* [The task] An exact copy of every record below is what's needed here.

* [Input records]
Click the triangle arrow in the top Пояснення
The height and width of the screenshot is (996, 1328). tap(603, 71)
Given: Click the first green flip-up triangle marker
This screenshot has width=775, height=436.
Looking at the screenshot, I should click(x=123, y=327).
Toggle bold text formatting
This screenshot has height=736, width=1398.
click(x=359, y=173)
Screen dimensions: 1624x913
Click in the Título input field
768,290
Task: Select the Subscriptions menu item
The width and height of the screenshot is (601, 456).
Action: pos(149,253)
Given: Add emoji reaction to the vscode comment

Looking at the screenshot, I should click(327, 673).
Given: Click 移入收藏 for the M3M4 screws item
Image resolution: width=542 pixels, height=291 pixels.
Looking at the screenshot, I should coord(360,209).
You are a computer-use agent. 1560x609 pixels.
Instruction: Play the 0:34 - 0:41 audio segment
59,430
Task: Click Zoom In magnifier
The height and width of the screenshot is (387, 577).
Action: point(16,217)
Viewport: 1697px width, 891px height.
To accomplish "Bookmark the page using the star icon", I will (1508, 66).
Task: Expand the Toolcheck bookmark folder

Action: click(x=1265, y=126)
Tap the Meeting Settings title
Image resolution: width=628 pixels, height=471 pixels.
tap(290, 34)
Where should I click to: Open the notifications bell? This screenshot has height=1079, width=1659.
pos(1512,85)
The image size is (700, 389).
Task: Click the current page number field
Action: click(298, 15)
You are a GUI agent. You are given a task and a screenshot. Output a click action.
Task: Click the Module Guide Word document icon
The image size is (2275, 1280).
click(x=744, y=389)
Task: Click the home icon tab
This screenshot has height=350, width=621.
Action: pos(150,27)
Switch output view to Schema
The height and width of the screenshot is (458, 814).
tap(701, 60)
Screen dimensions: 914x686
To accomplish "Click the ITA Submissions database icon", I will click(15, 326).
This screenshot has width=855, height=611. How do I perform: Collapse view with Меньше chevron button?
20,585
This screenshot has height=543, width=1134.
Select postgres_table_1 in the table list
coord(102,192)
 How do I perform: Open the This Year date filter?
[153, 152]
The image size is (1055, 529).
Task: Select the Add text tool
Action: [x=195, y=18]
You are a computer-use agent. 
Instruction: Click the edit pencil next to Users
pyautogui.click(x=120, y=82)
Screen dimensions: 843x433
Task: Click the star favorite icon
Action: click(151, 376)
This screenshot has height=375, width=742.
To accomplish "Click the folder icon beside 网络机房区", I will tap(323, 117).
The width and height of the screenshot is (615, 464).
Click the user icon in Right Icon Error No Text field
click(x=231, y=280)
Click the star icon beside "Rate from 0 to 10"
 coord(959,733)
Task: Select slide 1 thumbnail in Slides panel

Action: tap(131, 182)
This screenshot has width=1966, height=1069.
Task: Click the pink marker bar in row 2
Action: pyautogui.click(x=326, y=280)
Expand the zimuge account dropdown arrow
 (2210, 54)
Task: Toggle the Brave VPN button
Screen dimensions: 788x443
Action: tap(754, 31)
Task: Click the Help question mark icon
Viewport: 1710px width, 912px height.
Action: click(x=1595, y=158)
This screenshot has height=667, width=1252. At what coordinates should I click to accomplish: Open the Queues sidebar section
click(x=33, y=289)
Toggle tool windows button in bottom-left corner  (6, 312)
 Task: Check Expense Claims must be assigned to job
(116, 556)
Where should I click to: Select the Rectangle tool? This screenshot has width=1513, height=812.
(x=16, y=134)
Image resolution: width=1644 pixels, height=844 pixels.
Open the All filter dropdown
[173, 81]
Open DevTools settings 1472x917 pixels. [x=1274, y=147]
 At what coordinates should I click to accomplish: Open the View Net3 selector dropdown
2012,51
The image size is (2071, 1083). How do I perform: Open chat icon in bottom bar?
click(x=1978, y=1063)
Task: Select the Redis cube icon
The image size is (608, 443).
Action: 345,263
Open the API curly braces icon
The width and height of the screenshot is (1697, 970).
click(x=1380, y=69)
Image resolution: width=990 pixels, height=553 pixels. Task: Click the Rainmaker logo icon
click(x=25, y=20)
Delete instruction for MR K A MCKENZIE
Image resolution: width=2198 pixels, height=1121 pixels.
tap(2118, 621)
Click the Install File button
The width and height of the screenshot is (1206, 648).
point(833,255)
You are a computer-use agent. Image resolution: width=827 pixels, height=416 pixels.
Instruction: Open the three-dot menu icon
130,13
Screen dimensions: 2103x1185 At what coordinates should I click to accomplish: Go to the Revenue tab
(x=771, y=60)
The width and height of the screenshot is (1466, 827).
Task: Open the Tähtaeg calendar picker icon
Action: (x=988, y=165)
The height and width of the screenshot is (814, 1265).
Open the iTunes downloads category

* [Worked solution]
Click the triangle arrow in the top Пояснення
The height and width of the screenshot is (996, 1328). tap(603, 71)
Given: Click the first green flip-up triangle marker
This screenshot has width=775, height=436.
Looking at the screenshot, I should click(x=123, y=327).
Toggle bold text formatting
This screenshot has height=736, width=1398.
click(x=359, y=173)
Screen dimensions: 1624x913
Click in the Título input field
768,290
Task: Select the Subscriptions menu item
The width and height of the screenshot is (601, 456).
Action: pos(149,253)
Given: Add emoji reaction to the vscode comment

Looking at the screenshot, I should click(327, 673).
Given: Click 移入收藏 for the M3M4 screws item
Image resolution: width=542 pixels, height=291 pixels.
Looking at the screenshot, I should coord(360,209).
You are a computer-use agent. 1560x609 pixels.
Instruction: Play the 0:34 - 0:41 audio segment
59,430
Task: Click Zoom In magnifier
The height and width of the screenshot is (387, 577).
Action: point(16,217)
Viewport: 1697px width, 891px height.
To accomplish "Bookmark the page using the star icon", I will (1508, 66).
Task: Expand the Toolcheck bookmark folder

Action: click(x=1265, y=126)
Tap the Meeting Settings title
Image resolution: width=628 pixels, height=471 pixels.
tap(290, 34)
Where should I click to: Open the notifications bell? This screenshot has height=1079, width=1659.
pos(1512,85)
The image size is (700, 389).
Task: Click the current page number field
Action: click(298, 15)
You are a GUI agent. You are given a task and a screenshot. Output a click action.
Task: Click the Module Guide Word document icon
The image size is (2275, 1280).
click(x=744, y=389)
Task: Click the home icon tab
This screenshot has height=350, width=621.
Action: pos(150,27)
Switch output view to Schema
The height and width of the screenshot is (458, 814).
tap(701, 60)
Screen dimensions: 914x686
To accomplish "Click the ITA Submissions database icon", I will click(15, 326).
This screenshot has width=855, height=611. How do I perform: Collapse view with Меньше chevron button?
20,585
This screenshot has height=543, width=1134.
Select postgres_table_1 in the table list
coord(102,192)
 How do I perform: Open the This Year date filter?
[153, 152]
The image size is (1055, 529).
Task: Select the Add text tool
Action: [x=195, y=18]
You are a computer-use agent. 
Instruction: Click the edit pencil next to Users
pyautogui.click(x=120, y=82)
Screen dimensions: 843x433
Task: Click the star favorite icon
Action: click(151, 376)
This screenshot has height=375, width=742.
To accomplish "Click the folder icon beside 网络机房区", I will tap(323, 117).
The width and height of the screenshot is (615, 464).
Click the user icon in Right Icon Error No Text field
click(x=231, y=280)
Click the star icon beside "Rate from 0 to 10"
 coord(959,733)
Task: Select slide 1 thumbnail in Slides panel

Action: tap(131, 182)
This screenshot has width=1966, height=1069.
Task: Click the pink marker bar in row 2
Action: pyautogui.click(x=326, y=280)
Expand the zimuge account dropdown arrow
 (2210, 54)
Task: Toggle the Brave VPN button
Screen dimensions: 788x443
Action: tap(754, 31)
Task: Click the Help question mark icon
Viewport: 1710px width, 912px height.
Action: click(x=1595, y=158)
This screenshot has height=667, width=1252. At what coordinates should I click to accomplish: Open the Queues sidebar section
click(x=33, y=289)
Toggle tool windows button in bottom-left corner  (6, 312)
 Task: Check Expense Claims must be assigned to job
(116, 556)
Where should I click to: Select the Rectangle tool? This screenshot has width=1513, height=812.
(x=16, y=134)
Image resolution: width=1644 pixels, height=844 pixels.
Open the All filter dropdown
[173, 81]
Open DevTools settings 1472x917 pixels. [x=1274, y=147]
 At what coordinates should I click to accomplish: Open the View Net3 selector dropdown
2012,51
The image size is (2071, 1083). How do I perform: Open chat icon in bottom bar?
click(x=1978, y=1063)
Task: Select the Redis cube icon
The image size is (608, 443).
Action: 345,263
Open the API curly braces icon
The width and height of the screenshot is (1697, 970).
click(x=1380, y=69)
Image resolution: width=990 pixels, height=553 pixels. Task: Click the Rainmaker logo icon
click(x=25, y=20)
Delete instruction for MR K A MCKENZIE
Image resolution: width=2198 pixels, height=1121 pixels.
tap(2118, 621)
Click the Install File button
The width and height of the screenshot is (1206, 648).
point(833,255)
You are a computer-use agent. Image resolution: width=827 pixels, height=416 pixels.
Instruction: Open the three-dot menu icon
130,13
Screen dimensions: 2103x1185 At what coordinates should I click to accomplish: Go to the Revenue tab
(x=771, y=60)
The width and height of the screenshot is (1466, 827).
Task: Open the Tähtaeg calendar picker icon
Action: (x=988, y=165)
The height and width of the screenshot is (814, 1265).
Open the iTunes downloads category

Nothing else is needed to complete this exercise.